Updating dictionary with another k/v in python

I hate to ask this but I can't figure it out and it's getting to me.

I have to make a function that takes a given dictionary (d1) and sort of compares it to another dictionary (d2) then adds the compared value to d2.

d1 is already in the format needed to I don;'t have to worry about it.
d2 however, is a nested dictionary. It looks like this:

{’345’: {’Name’: ’xyzzy’, ’ID’: ’345’, ’Responses’: {’Q3’: ’c’, ’Q1’: ’a’, ’Q4’: ’b’, ’Q2’: ’a’}},
’123’: {’Name’: ’foo’, ’ID’: ’123’, ’Responses’: {’Q3’: ’c’, ’Q1’: ’a’, ’Q4’: ’a’, ’Q2’: ’b’}},
’234’: {’Name’: ’bar’, ’ID’: ’234’, ’Responses’: {’Q3’: ’c’, ’Q1’: ’a’, ’Q4’: ’b’, ’Q2’: ’b’}}}


So d1 is in the format of the 'Responses' key, and that's what i need from d2 to compare it to d1.

So to do that I isolate 'responses':

for key, i in d2.items():
temp = i['Responses']


Now I need to run temp through a function with d1 that will output an integer. Then match that integer with the top-level key it came from and update a new k/v entry associated with it. But I don't know how to do this.

I've managed to update each top-level key with that compared value, but it only uses the first compared value for all the top-level keys. I can't figure out how to match the integer found to its key. This is what I have so far that works the best:

for i in d2:
score = grade_student(d1,temp) #integer
placement = {'Score': score}
d2[i].update(placement)

Answer

You could just iterate over sub dictionaries in d2 and update them once you've called grade_student:

for v in d2.values():
    v['Score'] = grade_student(d1, v['Responses'])

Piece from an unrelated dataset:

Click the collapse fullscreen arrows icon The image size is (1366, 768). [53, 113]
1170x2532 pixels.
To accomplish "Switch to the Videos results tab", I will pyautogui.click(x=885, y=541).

Here's a complete example:

import pprint

d1 = {}
d2 = {
    '345': {'Name': 'xyzzy', 'ID': '345', 'Responses': {'Q3': 'c', 'Q1': 'a', 'Q4': 'b', 'Q2': 'a'}},
    '123': {'Name': 'foo', 'ID': '123', 'Responses': {'Q3': 'c', 'Q1': 'a', 'Q4': 'a', 'Q2': 'b'}},
    '234': {'Name': 'bar', 'ID': '234', 'Responses': {'Q3': 'c', 'Q1': 'a', 'Q4': 'b', 'Q2': 'b'}}
}

# Dummy
def grade_student(x, y):
    return 1

for v in d2.values():
    v['Score'] = grade_student(d1, v['Responses'])

pprint.pprint(d2)

Output:

{'123': {'ID': '123',
         'Name': 'foo',
         'Responses': {'Q1': 'a', 'Q2': 'b', 'Q3': 'c', 'Q4': 'a'},
         'Score': 1},
 '234': {'ID': '234',
         'Name': 'bar',
         'Responses': {'Q1': 'a', 'Q2': 'b', 'Q3': 'c', 'Q4': 'b'},
         'Score': 1},
 '345': {'ID': '345',
         'Name': 'xyzzy',
         'Responses': {'Q1': 'a', 'Q2': 'a', 'Q3': 'c', 'Q4': 'b'},
         'Score': 1}}